While many of the entitlements available to those in unions are left to the committee to decide on, the CJI’s minority opinion explicitly delinks adoption from marriage. Relying on Article 14 of the Constitution (right to equality) and Article 15 (right against discrimination), he holds that both married and unmarried couples – including queer couples – are entitled to adopt. He questions the assumptions of the government’s adoption regulations that envision that only married couples can provide a stable environment for a child. He observes that ‘there is no single form of a stable household’. 

CJI Chandrachud states the stability of a household is not dependent on marital status but rather on factors like the investment of time and effort by parents in running the household, their ability to create a safe space, the absence of physical, emotional and mental violence in the household etc. These observations displace marriage as the ideal and normative form of relationship. 

But the majority opinion, in a disappointing turn of events, holds that while adoption law does make assumptions about who is fit to be a parent, there is once again a deference to the executive. In effect, the majority abdicated its responsibility for assessing the discriminatory assumptions that the law makes about unmarried couples when it comes to adoption.

Other entitlements granted to ‘non-traditional’ families

However, in addition to the right to adoption, the CJI’s opinion has fallen short of actually granting entitlements to non-traditional families. Both his and the majority’s opinion would have benefitted from looking at some of the other entitlements that have already been granted to non-traditional families. 
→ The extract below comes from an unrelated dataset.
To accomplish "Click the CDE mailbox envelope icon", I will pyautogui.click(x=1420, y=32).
The Himachal Pradesh high court in 2016 recognised the customary significance of the guru-chela relationship and held that the guru was entitled to the property of the deceased chela. Similarly, the Mental Healthcare Act 2017 permits the nomination of a representative who does not fall within the traditional category of family. While these legal entitlements have limited import, the court had the opportunity to build upon these in the judgment to some extent, perhaps in the form of interim remedies instead of leaving the entire task to the executive. 
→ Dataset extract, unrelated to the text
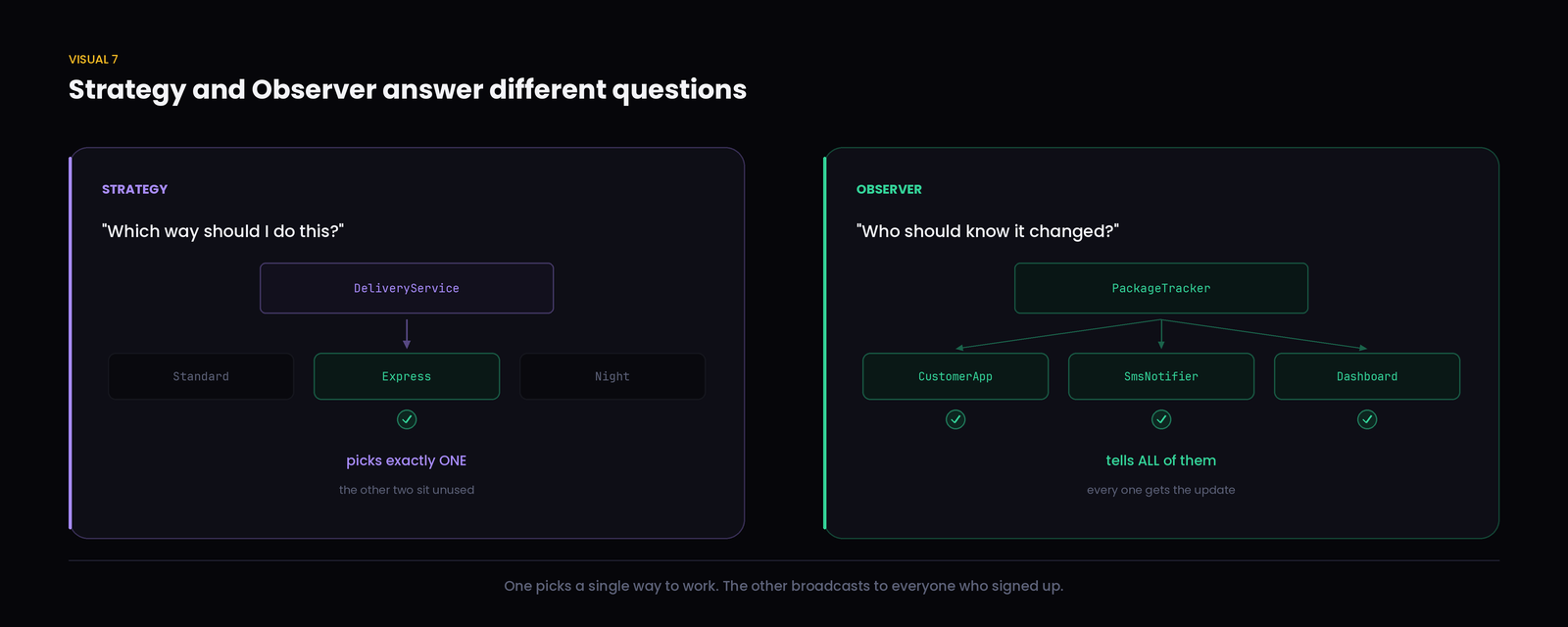Image resolution: width=1568 pixels, height=627 pixels.
Task: Click the arrow pointing to SmsNotifier
Action: (x=1161, y=334)
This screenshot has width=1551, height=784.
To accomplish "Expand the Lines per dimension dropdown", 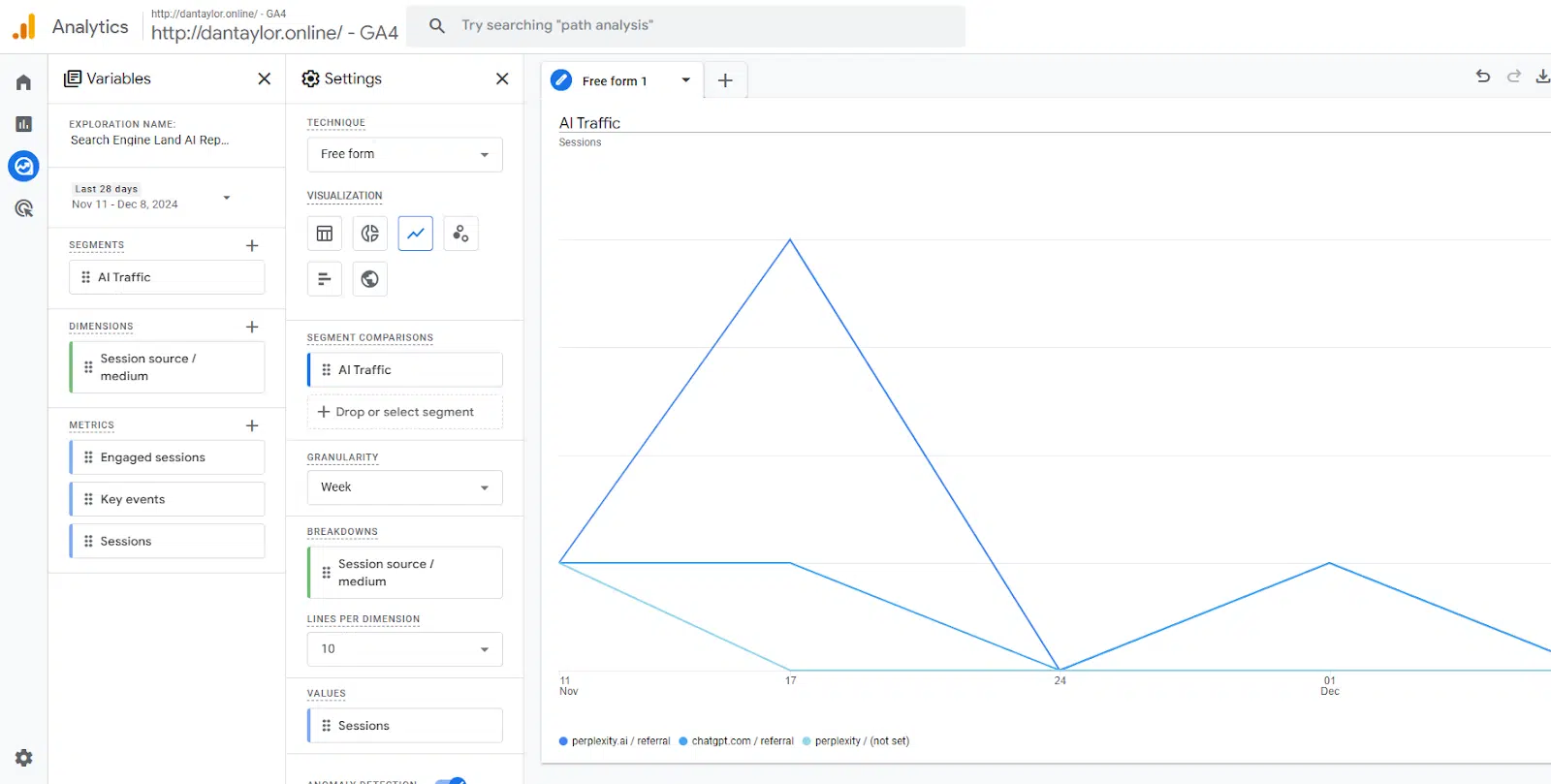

Overall, we can derive two possibilities from CJI Chandrachud’s minority opinion for creating a more egalitarian legal framework on relationships i.e. (a) to think of intimate associations beyond marriage and (b) to delink what were thought to be matrimonial benefits from marriage. We note that the minority opinion of Chief Justice Chandrachud itself does not expand the concept of associations beyond coupledom, but it carries the radical potential to do so. 
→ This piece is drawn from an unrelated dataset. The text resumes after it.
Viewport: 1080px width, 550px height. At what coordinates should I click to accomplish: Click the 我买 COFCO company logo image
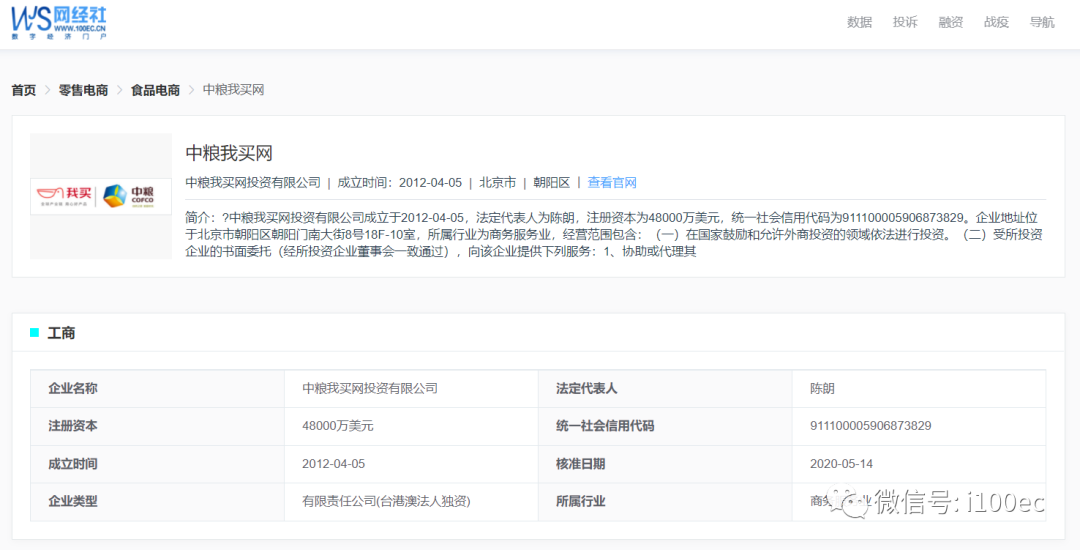click(x=100, y=195)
Rituparna Borah’s petition was one of the pleas filed in the marriage equality case that advocated for the queer individuals’ right to form ‘chosen families’. The minority opinion creates an opening for demanding legal status and regulation for such ‘chosen families’ in the different forms they may take. This can include creating legal access to material benefits as well as providing legal protection from vulnerabilities that arise on account of being in any relational setting. 

The way forward for the queer community, perhaps, is not to insist on a right to marry but to challenge laws that privilege marriage over other forms of familial and kinship bonds. It is to return to the politics of queer liberation which has space for plurality and diversity. It is not to resign ourselves to a second-class status but to build coalitions with those who are perhaps not queer by identity but still ‘queer’ enough to reject the institution of marriage.

But what of the majority opinion one may ask? While the majority has rejected the right to form a union, Article 14 (right to equality) which requires the state to make reasonable classification still exists. The classification between married and unmarried under the law is often more moral than reasonable. Also, many important constitutional principles that we know today found their place first in the dissents or minority opinions, before they became the opinions of the court. There is much to be discontented with, but transformative readings of law are always possible.

Aishwarya Singh is a lecturer at Jindal Global Law School, Sonipat. Meenakshi Ramkumar is a Visiting Assistant Professor at the National Law School of India University, Bangalore teaching Family Law. Views expressed are personal.

Disclaimer: Aishwarya Singh is a former judicial law clerk of CJI Chandrachud.

US ‘Monitoring’ Indian Govt’s ‘Follow-up Steps’ After SC Declines to Legalise Same-Sex Marriage

Saying that it ‘supports marriage equality globally’, the US has encouraged India to work towards offering equal legal protection to same-sex couples.

New Delhi: The US is closely “monitoring follow-up steps” from the Indian government after the Supreme Court declined to legalise same-sex marriage, the US State Department said on Thursday.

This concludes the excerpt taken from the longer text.